The secretary died five minutes after she gave up Mrs Jacob’s identity, which was about five minutes after Hobie started in on her with his hook. They were in the executive bathroom inside the office suite on the eighty-eighth floor. It was an ideal location. Spacious, sixteen feet square, way too big for a bathroom. Some expensive decorator had put shiny grey granite tiling over all six surfaces, walls and floor and ceiling. There was a big shower stall, with a clear plastic curtain on a stainless-steel rail. The rail was Italian, grossly over-specified for the task of holding up a clear plastic curtain. Hobie had discovered it could take the weight of an unconscious human, handcuffed to it by the wrists. Time to time, heavier people than the secretary had hung there, while he asked them urgent questions or persuaded them as to the wisdom of some particular course of action.

The only problem was soundproofing.

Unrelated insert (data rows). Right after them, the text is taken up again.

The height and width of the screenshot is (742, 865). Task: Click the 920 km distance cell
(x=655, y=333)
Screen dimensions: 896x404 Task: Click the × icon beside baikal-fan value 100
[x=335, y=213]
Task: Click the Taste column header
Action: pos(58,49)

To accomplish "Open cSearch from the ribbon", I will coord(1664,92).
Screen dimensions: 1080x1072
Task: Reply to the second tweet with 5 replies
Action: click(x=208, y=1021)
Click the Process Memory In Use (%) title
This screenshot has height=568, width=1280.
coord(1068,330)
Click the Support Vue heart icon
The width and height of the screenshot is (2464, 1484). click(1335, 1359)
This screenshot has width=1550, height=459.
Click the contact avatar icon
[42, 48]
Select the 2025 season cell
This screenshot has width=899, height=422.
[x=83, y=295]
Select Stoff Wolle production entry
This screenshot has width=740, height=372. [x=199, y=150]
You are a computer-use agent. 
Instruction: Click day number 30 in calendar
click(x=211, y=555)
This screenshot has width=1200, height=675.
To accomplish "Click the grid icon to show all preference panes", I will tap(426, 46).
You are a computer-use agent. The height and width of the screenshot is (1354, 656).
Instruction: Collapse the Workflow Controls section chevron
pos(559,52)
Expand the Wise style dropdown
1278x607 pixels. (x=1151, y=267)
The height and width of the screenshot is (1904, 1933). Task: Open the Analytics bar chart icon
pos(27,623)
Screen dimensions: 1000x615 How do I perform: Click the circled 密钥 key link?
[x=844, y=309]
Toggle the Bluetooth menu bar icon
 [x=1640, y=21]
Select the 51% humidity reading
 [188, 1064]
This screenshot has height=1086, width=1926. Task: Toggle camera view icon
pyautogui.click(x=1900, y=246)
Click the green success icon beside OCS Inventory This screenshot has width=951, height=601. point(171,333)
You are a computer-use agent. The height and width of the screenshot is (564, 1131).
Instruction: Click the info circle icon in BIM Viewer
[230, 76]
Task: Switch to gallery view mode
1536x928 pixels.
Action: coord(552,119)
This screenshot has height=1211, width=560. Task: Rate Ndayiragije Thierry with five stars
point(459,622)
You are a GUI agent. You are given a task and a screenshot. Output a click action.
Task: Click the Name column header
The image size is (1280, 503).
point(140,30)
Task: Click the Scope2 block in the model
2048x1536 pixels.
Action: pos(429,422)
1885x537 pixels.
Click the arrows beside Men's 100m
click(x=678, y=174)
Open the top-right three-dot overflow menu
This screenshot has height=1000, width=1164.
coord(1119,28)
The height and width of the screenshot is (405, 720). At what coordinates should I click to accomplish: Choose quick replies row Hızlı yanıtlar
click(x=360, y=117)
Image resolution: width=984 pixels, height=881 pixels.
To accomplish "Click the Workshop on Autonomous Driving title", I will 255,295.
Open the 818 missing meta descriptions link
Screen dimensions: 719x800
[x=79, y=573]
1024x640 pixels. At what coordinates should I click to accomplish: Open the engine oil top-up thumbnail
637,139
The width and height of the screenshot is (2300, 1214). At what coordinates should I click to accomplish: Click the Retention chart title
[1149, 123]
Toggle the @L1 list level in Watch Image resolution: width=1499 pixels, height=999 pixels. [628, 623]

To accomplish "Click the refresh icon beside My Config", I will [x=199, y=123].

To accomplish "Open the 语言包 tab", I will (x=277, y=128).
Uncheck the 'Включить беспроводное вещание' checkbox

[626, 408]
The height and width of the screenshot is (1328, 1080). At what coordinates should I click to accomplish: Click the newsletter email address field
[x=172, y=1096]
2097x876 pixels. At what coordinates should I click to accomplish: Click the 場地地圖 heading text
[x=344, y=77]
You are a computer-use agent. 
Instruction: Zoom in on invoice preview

He was pretty sure it was OK. It was a solid building. Each of the Twin Towers weighs more than half a million tons. Plenty of steel and concrete, good thick walls. And he had no inquisitive neighbours. Most of the suites on eighty-eight were leased by trade missions from small obscure foreign nations, and their skeleton staffs spent most of their time up at the UN. Same situation on eighty-seven and eighty-nine. That was why he was where he was. But Hobie was a man who never took an extra risk if he could avoid it. Hence the duct tape. Before starting, he always lined up some six-inch strips, stuck temporarily to the tiling. One of them would go over the mouth. When whoever it was started nodding wildly, eyes bulging, he would tear off the strip and wait for the answer. Any screaming, he would slam the next strip on and go to work again. Normally he got the answer he wanted after the second strip came off.